Provides an instance of Arrow for process pipelines. As described in the original paper on arrows, they can be used to represent stream processing, so CHP seemed like a possible fit for an arrow.
Whether this is actually an instance of Arrow depends on technicalities. This can be demonstrated with the arrow law arr id >>> f = f = f >>> arr id. Whether CHP satisfies this arrow law depends on the definition of equality.
The problem lies in the buffering inherent in arrows. Imagine if f is a single function. f is effectively a buffer of one. You can feed it a single value, but no more than that until you read its output. However, if you have arr id >>> f, that can accept two inputs (one held by the arr id process and one held by f) before you must accept the output.
I am fairly confident that the arrow laws are satisfied for the definition of equality that given the same single input, they will produce the same single output.
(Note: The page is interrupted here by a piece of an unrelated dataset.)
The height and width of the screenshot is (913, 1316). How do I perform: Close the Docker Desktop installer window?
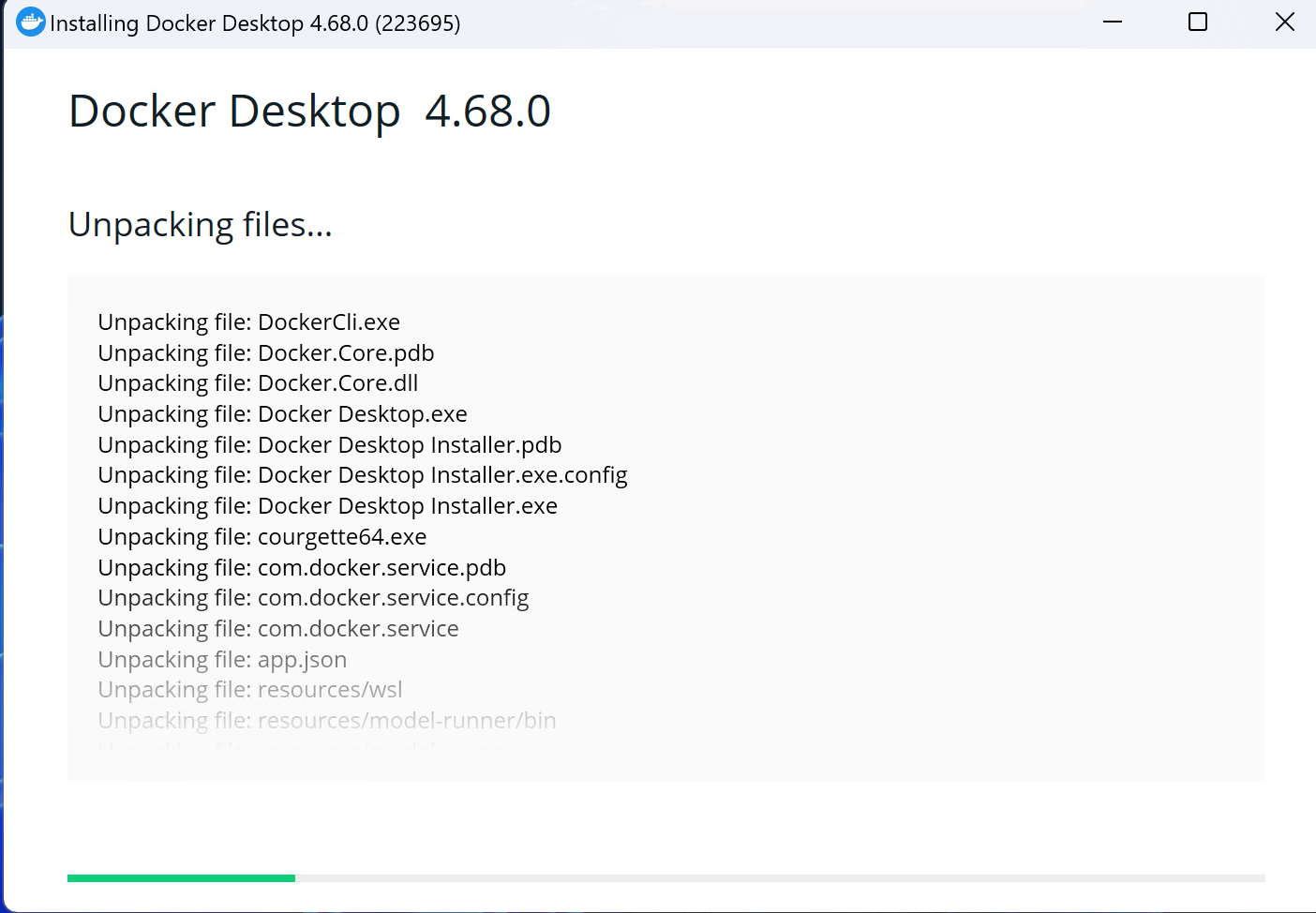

If you don't worry too much about the behavioural difference, and just take arrows as another way to wire together a certain class of process network, you should do fine.
All your processes should produce exactly one output per input, or else you will find odd behaviour resulting.
Added in version 1.0.2.
The pipeline will run forever (until poisoned) and you must run it in parallel to whatever is feeding it the inputs and reading off the outputs. Imagine that you want a process pipeline that takes in a pair of numbers, doubles the first and adds one to the second. You could encode this in an arrow using:
runPipeline (arr (*2) *** arr (+1))
Arrows are more useful where you already have processes written that process data and you want to easily wire them together. The arrow notation is probably easier for doing that than declaring all the channels yourself and composing everything in parallel.